Auch Erhöhung im laufenden Mietvertrag wird stärker begrenzt
Wie das Bundesamt mitteilt, gilt in allen Gemeinden mit Mietpreisbremse – mit Ausnahme der Stadt Trier – auch eine abgesenkte Kappungsgrenze. Das bedeutet, dass Vermieter bei bereits bestehenden Mietverhältnissen innerhalb von drei Jahren eine Erhöhung um maximal 15 Prozent fordern dürfen.
In Gemeinden, wo die normale Kappungsgrenze gilt, ist eine Erhöhung der Bestandsmieten um bis zu 20 Prozent der ortsüblichen Vergleichsmiete erlaubt. Den Angaben zufolge gibt es bundesweit 87 Gemeinen mit abgesenkter Kappungsgrenze ohne Mietpreisbremse.
Wenn der Bundestag die Regelung zur Mietpreisbremse nicht per Gesetz verlängert, läuft sie Ende 2025 aus. Das Bundeskabinett hat am Mittwoch (11. Dezember) zwar eine Verlängerung der Regelung bis Ende 2029 beschlossen und dies mit einer Änderung zu der Ausnahmeregelung für neu gebaute oder grundlegend modernisierte Wohnungen verbunden. Das Vorhaben dürfte allerdings vor der für den 23. Februar geplanten Neuwahl keine Mehrheit im Bundestag finden.
Bayern und Baden-Württemberg vorn
In Deutschland leben etwas mehr als die Hälfte der Menschen in Mietwohnungen. Die Wohneigentumsquote ist damit im EU-Vergleich sehr niedrig.
Die Daten des Bundesamtes für Bauwesen und Raumordnung zeigen, dass die Mietpreisbremse vor allem in Bayern, wo sie in 208 Gemeinden gilt, stark genutzt wird. In Baden-Württemberg gibt es in 89 Gemeinden eine Mietpreisbremse. Auf Platz drei liegt den Angaben zufolge Hessen (49 Gemeinden).
Von den 82 deutschen Großstädten mit mehr als 100.000 Einwohnern nutzen der Behörde zufolge aktuell 44 Städte die Mietpreisbremse, um den Anstieg der Mieten bei Neuvermietung zu begrenzen.

#####

### Gestellte Aufgaben:
• 1. Prüfen Sie anhand des Textausschnitts, ob die folgenden Aussagen zutreffen: (a) Ohne gesetzliche Verlängerung endet die Mietpreisbremse Ende 2025. (b) In Baden-Württemberg gilt die Mietpreisbremse in mehr Gemeinden als in Bayern. (c) Von den 82 deutschen Großstädten nutzen derzeit 44 die Mietpreisbremse. Antworten Sie jeweils mit Ja oder Nein und zitieren Sie die entscheidenden Worte wörtlich.
• 2. Fassen Sie den Absatz des Textausschnitts, der mit „Wenn der Bundestag die Regelung“ beginnt, als knappe Liste zusammen und behalten Sie dabei seine wesentlichen Fakten bei.
• 3. Entnehmen Sie dem Textausschnitt unverändert alles von „In Gemeinden, wo“ bis hinunter zu „EU-Vergleich sehr niedrig.“.

#####

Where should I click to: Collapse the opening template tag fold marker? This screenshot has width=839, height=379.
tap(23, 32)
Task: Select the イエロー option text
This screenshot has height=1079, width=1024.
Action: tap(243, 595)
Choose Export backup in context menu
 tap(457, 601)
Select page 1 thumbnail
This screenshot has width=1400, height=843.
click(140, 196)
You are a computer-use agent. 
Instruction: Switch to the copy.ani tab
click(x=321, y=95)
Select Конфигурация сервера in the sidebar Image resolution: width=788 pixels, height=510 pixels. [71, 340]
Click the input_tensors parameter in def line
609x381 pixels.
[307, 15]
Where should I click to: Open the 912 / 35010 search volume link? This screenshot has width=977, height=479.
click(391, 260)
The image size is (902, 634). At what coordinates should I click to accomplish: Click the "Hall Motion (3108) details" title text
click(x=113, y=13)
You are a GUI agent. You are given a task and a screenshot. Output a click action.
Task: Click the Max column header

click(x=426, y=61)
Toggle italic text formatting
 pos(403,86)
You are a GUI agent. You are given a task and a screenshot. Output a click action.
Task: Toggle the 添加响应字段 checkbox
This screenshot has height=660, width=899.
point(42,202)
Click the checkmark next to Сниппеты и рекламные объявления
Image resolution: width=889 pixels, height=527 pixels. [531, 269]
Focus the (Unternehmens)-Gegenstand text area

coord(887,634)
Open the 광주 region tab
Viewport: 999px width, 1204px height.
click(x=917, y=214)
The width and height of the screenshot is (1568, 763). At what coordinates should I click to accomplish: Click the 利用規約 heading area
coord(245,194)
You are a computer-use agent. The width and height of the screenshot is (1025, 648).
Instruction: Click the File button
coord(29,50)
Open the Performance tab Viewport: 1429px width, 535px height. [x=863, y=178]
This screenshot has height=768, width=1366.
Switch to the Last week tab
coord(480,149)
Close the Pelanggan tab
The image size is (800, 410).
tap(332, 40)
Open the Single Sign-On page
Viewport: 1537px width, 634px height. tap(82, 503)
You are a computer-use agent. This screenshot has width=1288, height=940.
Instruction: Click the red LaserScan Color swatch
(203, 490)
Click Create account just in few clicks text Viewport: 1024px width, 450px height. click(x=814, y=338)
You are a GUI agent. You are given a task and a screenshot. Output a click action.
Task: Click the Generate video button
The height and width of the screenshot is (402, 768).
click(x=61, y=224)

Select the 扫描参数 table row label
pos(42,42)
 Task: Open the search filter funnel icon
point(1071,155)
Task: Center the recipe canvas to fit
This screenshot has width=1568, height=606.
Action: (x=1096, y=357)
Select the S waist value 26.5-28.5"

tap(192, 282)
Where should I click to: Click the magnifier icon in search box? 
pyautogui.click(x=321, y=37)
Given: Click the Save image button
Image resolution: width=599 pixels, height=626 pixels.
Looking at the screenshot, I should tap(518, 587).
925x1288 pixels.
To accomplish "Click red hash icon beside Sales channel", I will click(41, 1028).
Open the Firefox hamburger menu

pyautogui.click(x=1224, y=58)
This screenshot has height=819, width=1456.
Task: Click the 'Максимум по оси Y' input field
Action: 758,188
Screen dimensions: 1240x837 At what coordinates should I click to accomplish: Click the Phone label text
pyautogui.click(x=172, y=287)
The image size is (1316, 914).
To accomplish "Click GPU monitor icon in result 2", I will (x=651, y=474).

#####

### Ergebnisse je Aufgabe:
• 1.
(a) Ja: „Wenn der Bundestag die Regelung zur Mietpreisbremse nicht per Gesetz verlängert, läuft sie Ende 2025 aus.“
(b) Nein: „in Bayern, wo sie in 208 Gemeinden gilt“ und „In Baden-Württemberg gibt es in 89 Gemeinden eine Mietpreisbremse.“
(c) Ja: „nutzen der Behörde zufolge aktuell 44 Städte die Mietpreisbremse“

• 2.
- Ohne gesetzliche Verlängerung durch den Bundestag läuft die Mietpreisbremse Ende 2025 aus.
- Das Bundeskabinett hat am Mittwoch (11. Dezember) eine Verlängerung bis Ende 2029 beschlossen.
- Damit verbunden ist eine Änderung der Ausnahmeregelung für neu gebaute oder grundlegend modernisierte Wohnungen.
- Vor der für den 23. Februar geplanten Neuwahl dürfte das Vorhaben keine Mehrheit im Bundestag finden.

• 3.
In Gemeinden, wo die normale Kappungsgrenze gilt, ist eine Erhöhung der Bestandsmieten um bis zu 20 Prozent der ortsüblichen Vergleichsmiete erlaubt. Den Angaben zufolge gibt es bundesweit 87 Gemeinen mit abgesenkter Kappungsgrenze ohne Mietpreisbremse.
Wenn der Bundestag die Regelung zur Mietpreisbremse nicht per Gesetz verlängert, läuft sie Ende 2025 aus. Das Bundeskabinett hat am Mittwoch (11. Dezember) zwar eine Verlängerung der Regelung bis Ende 2029 beschlossen und dies mit einer Änderung zu der Ausnahmeregelung für neu gebaute oder grundlegend modernisierte Wohnungen verbunden. Das Vorhaben dürfte allerdings vor der für den 23. Februar geplanten Neuwahl keine Mehrheit im Bundestag finden.
Bayern und Baden-Württemberg vorn
In Deutschland leben etwas mehr als die Hälfte der Menschen in Mietwohnungen. Die Wohneigentumsquote ist damit im EU-Vergleich sehr niedrig.